NUMA-aware SAXPY
This example demonstrates how to define and run a SAXPY kernel (single-precision Y[i] = a * X[i] + Y[i]
) such that it runs efficiently on a system with multiple memory domains (NUMA) using multithreading. (You likely will need to fine-tune the value of N
on your system of interest if you care about the particular measurement.)
# EXCLUDE FROM TESTING
using BenchmarkTools
using Statistics
using Random
using ThreadPinning
using KernelAbstractions
ThreadPinning.pinthreads(:numa)
@kernel function saxpy_kernel(a, @Const(X), Y)
I = @index(Global)
@inbounds Y[I] = a * X[I] + Y[I]
end
"""
measure_membw(; kwargs...) -> membw, flops
Estimate the memory bandwidth (GB/s) by performing a time measurement of a
SAXPY kernel. Returns the memory bandwidth (GB/s) and the compute (GFLOP/s).
"""
function measure_membw(
backend = CPU(); verbose = true, N = 1024 * 500_000, dtype = Float32,
init = :parallel,
)
bytes = 3 * sizeof(dtype) * N # num bytes transferred in SAXPY
flops = 2 * N # num flops in SAXY
a = dtype(3.1415)
if init == :serial
X = rand!(zeros(dtype, N))
Y = rand!(zeros(dtype, N))
else
X = rand!(KernelAbstractions.zeros(backend, dtype, N))
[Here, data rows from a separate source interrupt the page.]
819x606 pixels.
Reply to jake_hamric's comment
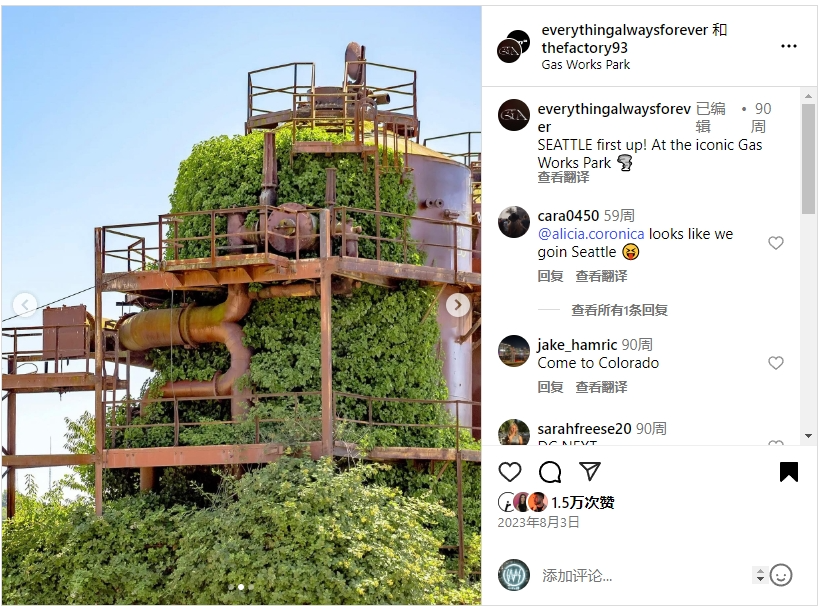click(550, 387)

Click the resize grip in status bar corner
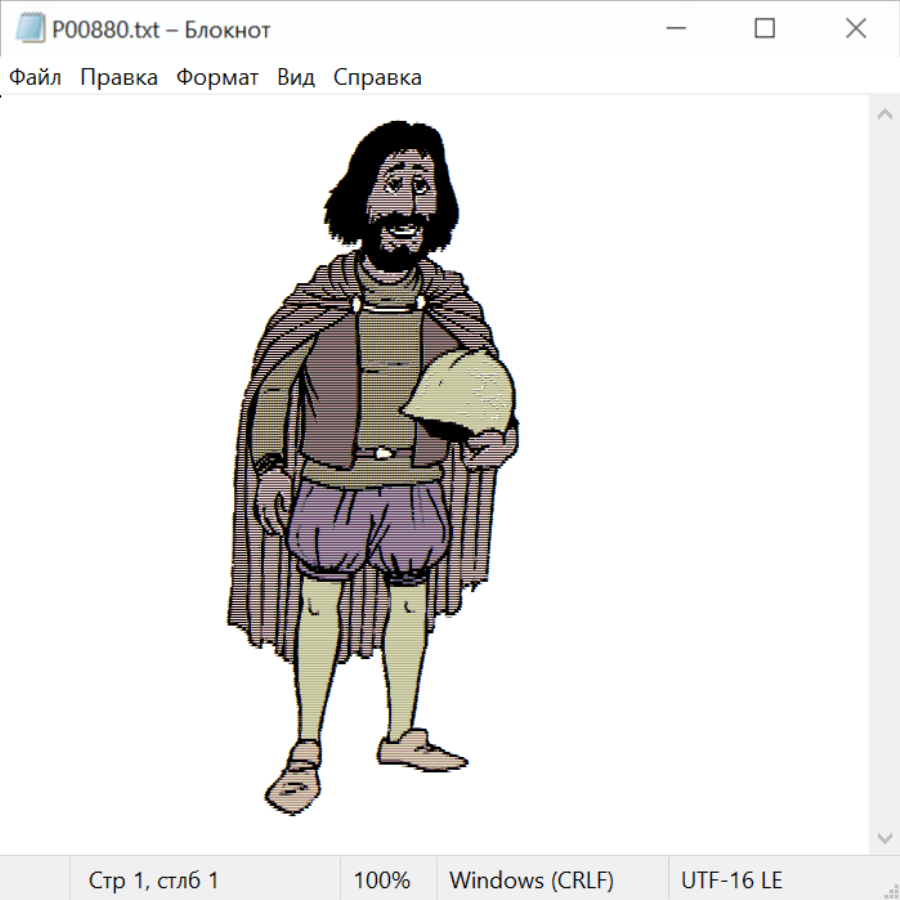[x=890, y=889]
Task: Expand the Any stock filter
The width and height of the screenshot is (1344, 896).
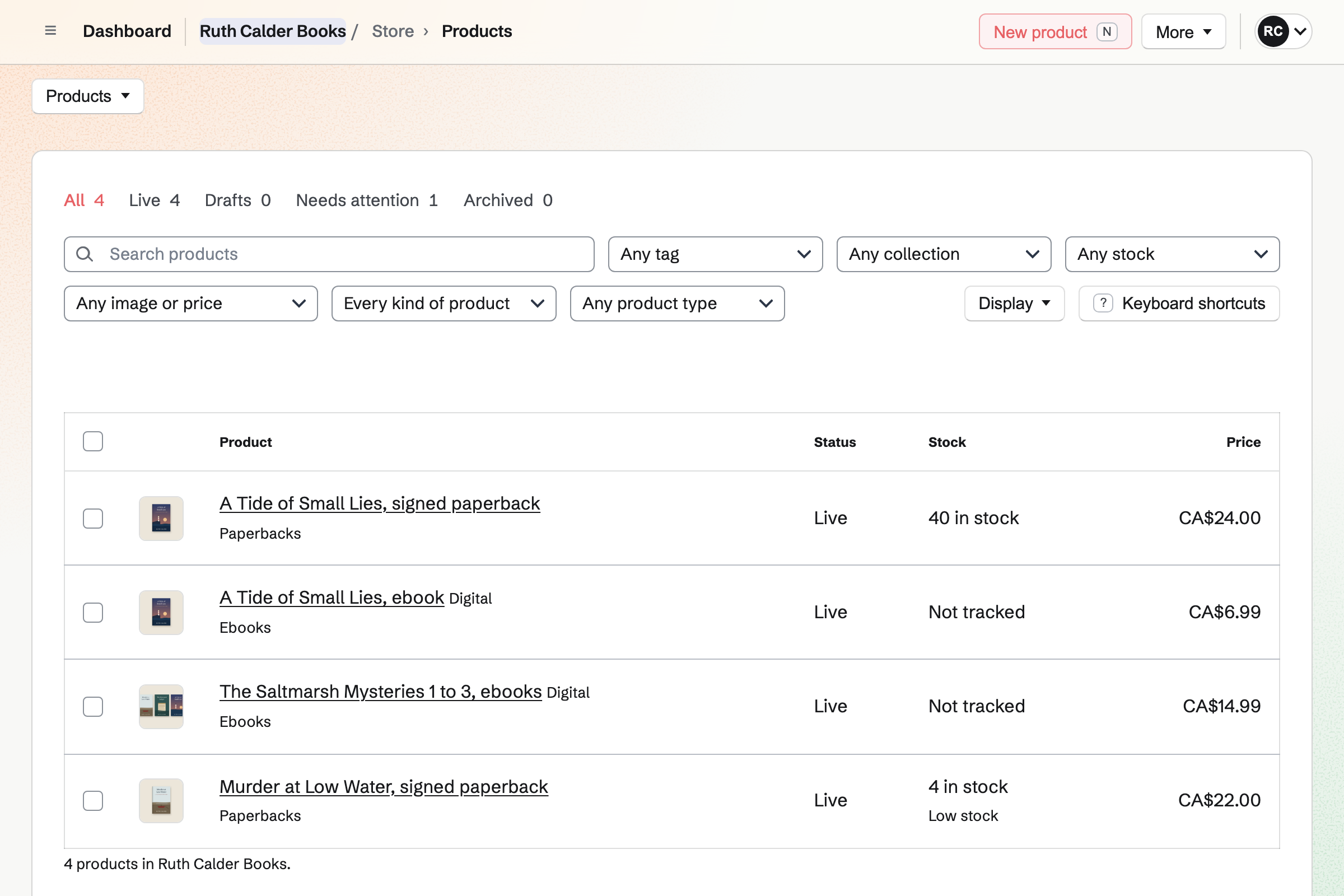Action: 1173,254
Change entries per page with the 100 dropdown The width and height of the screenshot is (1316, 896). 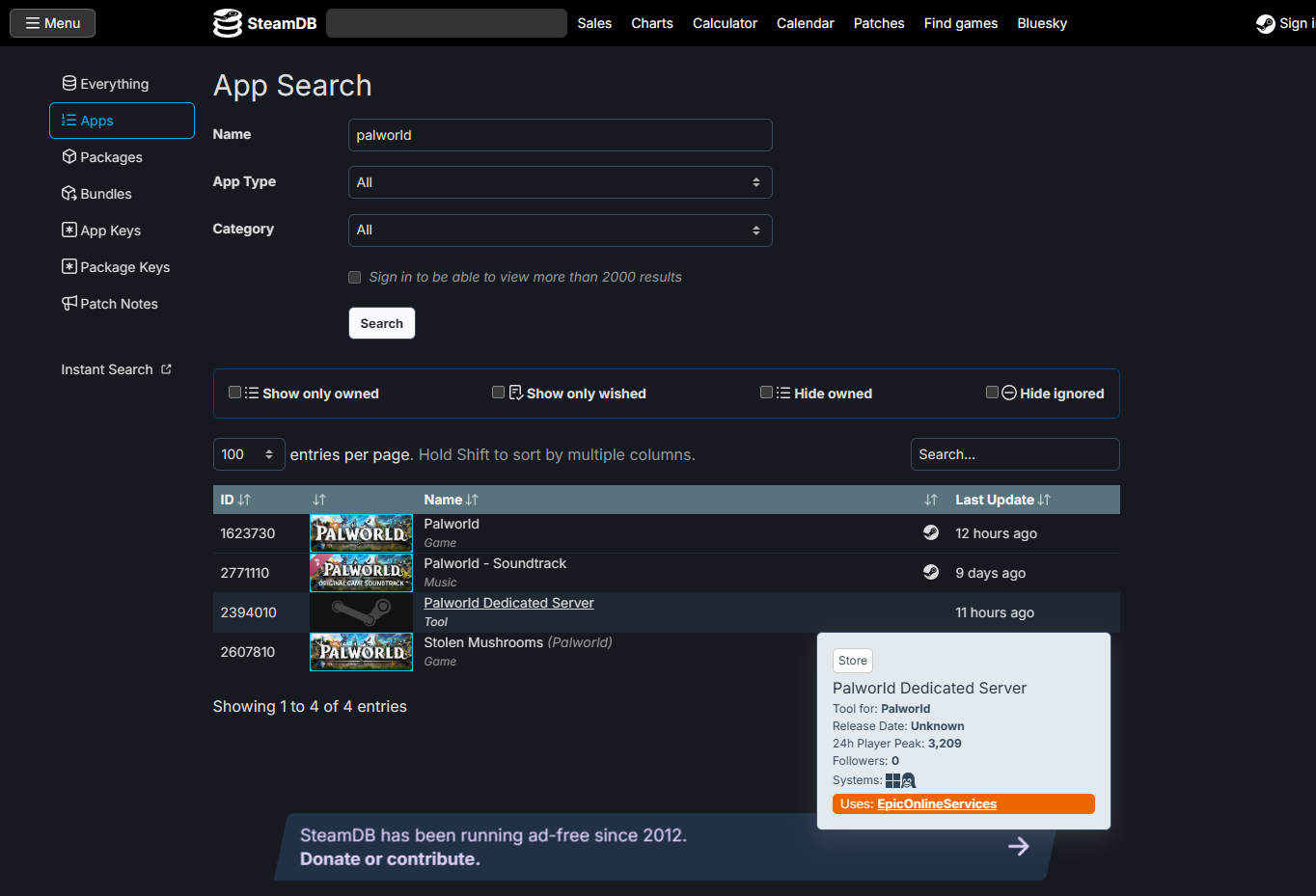[x=248, y=453]
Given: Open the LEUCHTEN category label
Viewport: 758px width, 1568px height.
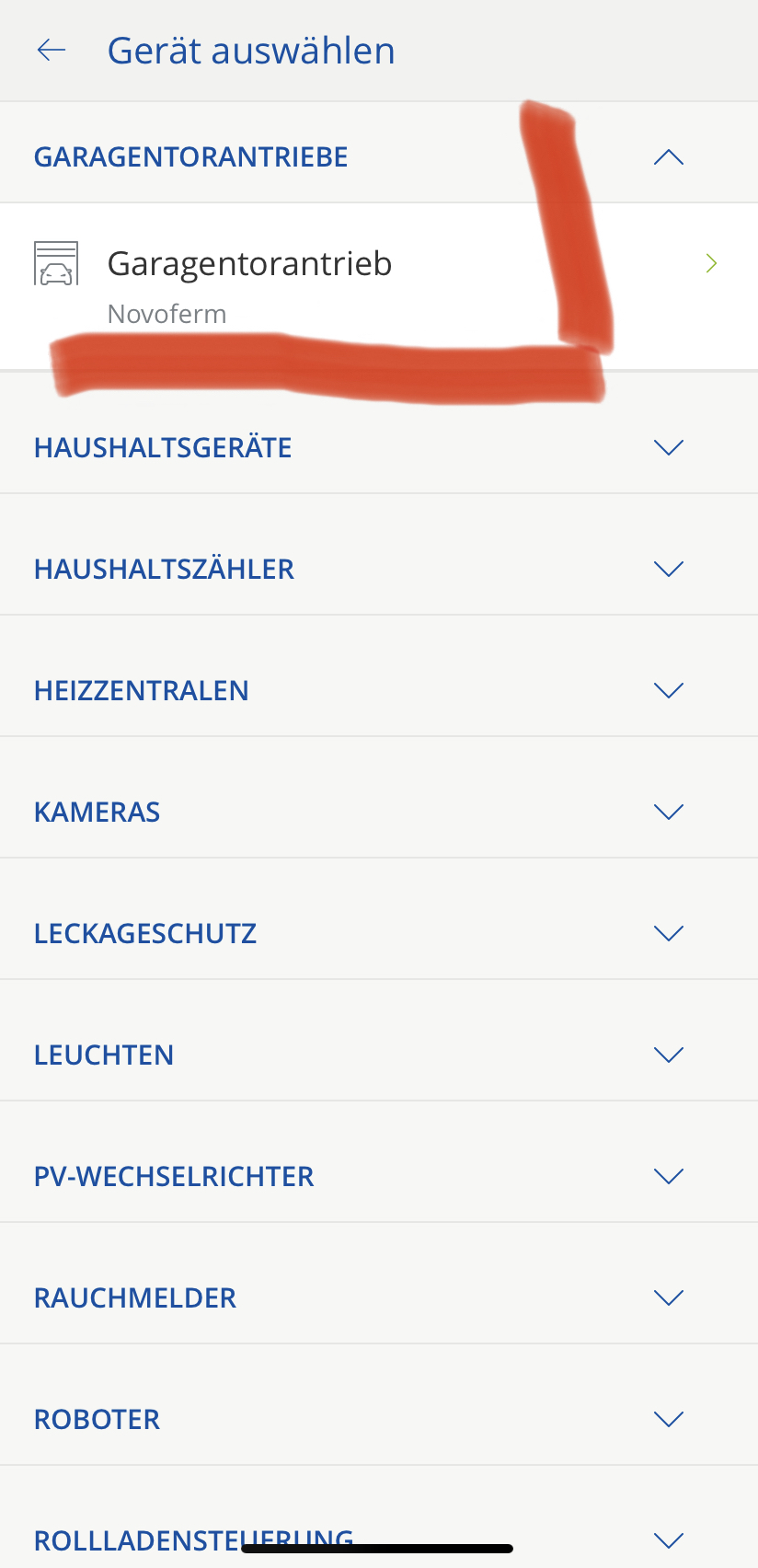Looking at the screenshot, I should point(104,1055).
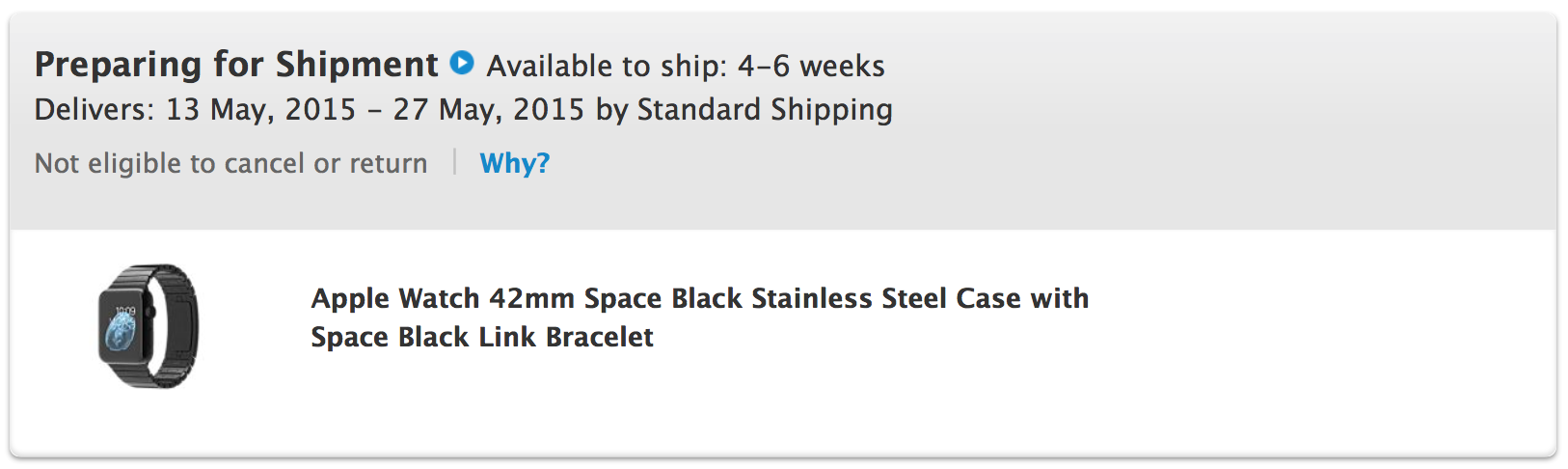Viewport: 1568px width, 469px height.
Task: Click the word "Shipment" in the heading
Action: [x=357, y=65]
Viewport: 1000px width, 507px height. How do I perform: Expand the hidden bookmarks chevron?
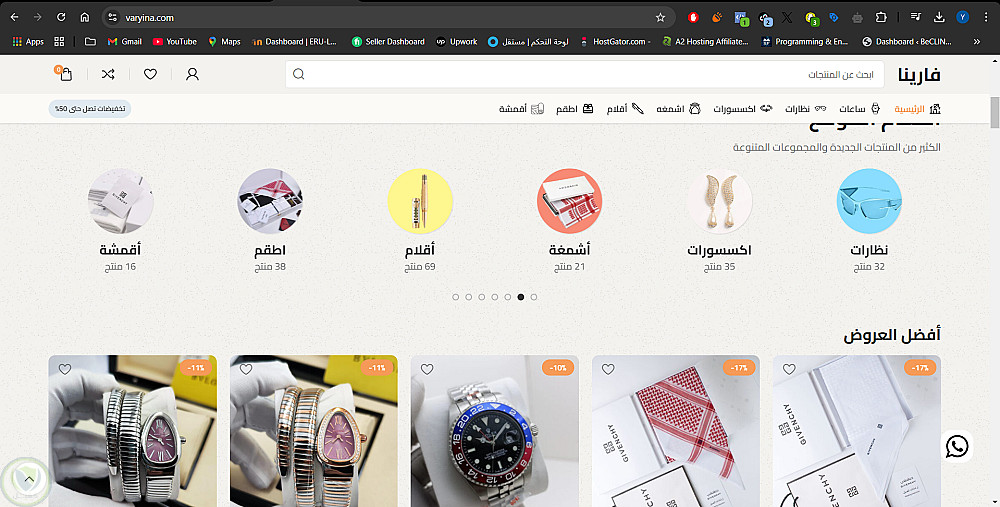[x=976, y=41]
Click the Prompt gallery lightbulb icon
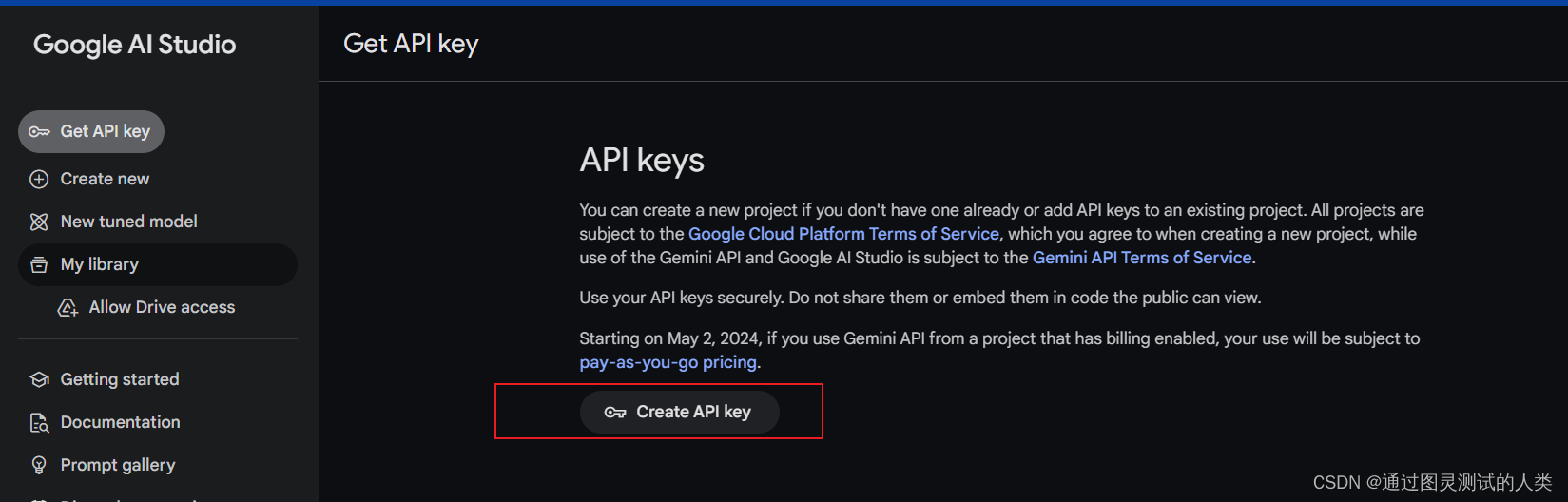Image resolution: width=1568 pixels, height=502 pixels. pos(39,465)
Y = rand!(KernelAbstractions.zeros(backend, dtype, N))
end
workgroup_size = 1024
t = @belapsed begin
kernel = saxpy_kernel($backend, $workgroup_size, $(size(Y)))
kernel($a, $X, $Y, ndrange = $(size(Y)))
KernelAbstractions.synchronize($backend)
end evals = 2 samples = 10
mem_rate = bytes * 1.0e-9 / t # GB/s
flop_rate = flops * 1.0e-9 / t # GFLOP/s
if verbose
println("\tMemory Bandwidth (GB/s): ", round(mem_rate; digits = 2))
println("\tCompute (GFLOP/s): ", round(flop_rate; digits = 2))
end
return mem_rate, flop_rate
end
# Static should be much better (on a system with multiple NUMA domains)
measure_membw(CPU());
measure_membw(CPU(; static = true));
# The following has significantly worse performance (even on systems with a single memory domain)!
# measure_membw(CPU(); init=:serial);
# measure_membw(CPU(; static=true); init=:serial);
Important remarks:
- Pin your threads systematically to the available physical (or virtual) CPU-cores. ThreadPinning.jl is your friend.
- Opt-out of Julia's dynamic task scheduling (especially task migration) by using
CPU(; static=true)
instead ofCPU()
. - Initialize your data in parallel(!). It is of utmost importance to use a parallel access pattern for initialization that is as similar as possible as the access pattern of your computational kernel. The reason for this is "NUMA first-touch policy".
KernelAbstractions.zeros(backend, dtype, N)
is your friend.
Demonstration:
If above example is run with 128 Julia threads on a Noctua 2 compute node (128 physical cores distributed over two AMD Milan 7763 CPUs with 4 NUMA domains each), one may get the following numbers (comments for demonstration purposes):
Memory Bandwidth (GB/s): 145.64 # backend = CPU(), init = :parallel
Compute (GFLOP/s): 24.27
Memory Bandwidth (GB/s): 333.83 # backend = CPU(; static=true), init = :parallel
Compute (GFLOP/s): 55.64
Memory Bandwidth (GB/s): 32.74 # backend = CPU(), init = :serial
Compute (GFLOP/s): 5.46
Memory Bandwidth (GB/s): 32.46 # backend = CPU(; static=true), init = :serial
Compute (GFLOP/s): 5.41
The key observations are the following:
- Serial initialization leads to subpar performance (at least a factor of 4.5) independent of the chosen CPU backend. This is a manifestation of remark 3 above.
- The static CPU backend gives >2x better performance than the one based on the dynamic
Threads.@spawn
. This is a manifestation of remark 2 (and, in some sense, also 1) above.